Damos por supuesto el interés de Rosario de Acuña por cuanto podría contar al respecto quien, no tardando, habría de convertirse en su cuñado. Su boda con Rafael les convertía en familiares; la común admiración por Gustavo aventuraba cierta complicidad entre ambos, potenciada, supuestamente, cuando en enero de 1882 la joven esposa firmó la poesía ¡Bécquer!... (⇑)
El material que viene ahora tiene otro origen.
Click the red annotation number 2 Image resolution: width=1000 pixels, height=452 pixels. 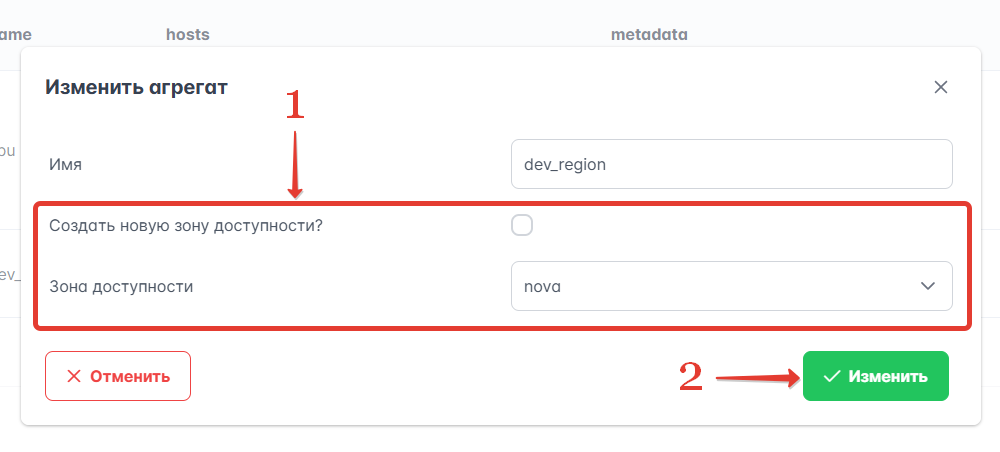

Ya eres polvo; ya nada de lo que era
calor o movimiento
queda de ti sobre la humana esfera;
sólo tu pensamiento
se ve lucir radiando en ancha llama,
y cuanto más se aleja
del mundo de los vivos más se inflama.
[...]

Aquella relación poética-familiar que tanto prometía se acabó diluyendo. Tan solo un año después (⇑) de que los versos dedicados a Gustavo Adolfo fueran publicados en las páginas de El Correo de la Moda, Rosario y Rafael separaron sus vidas para siempre: ella se quedó en la casa campestre de Pinto; él se trasladó a Badajoz para iniciar una nueva etapa laboral, esta vez en el ámbito bancario. Desde entonces las relaciones de Rosario de Acuña con la familia de su marido quedaron rotas. Tanto es así que, cuando su suegro fallece en junio de 1888, su nombre ya no figura en la esquela. Sí que lo hace su otra hija política Amelia Romea de Laiglesia, casada con Francisco.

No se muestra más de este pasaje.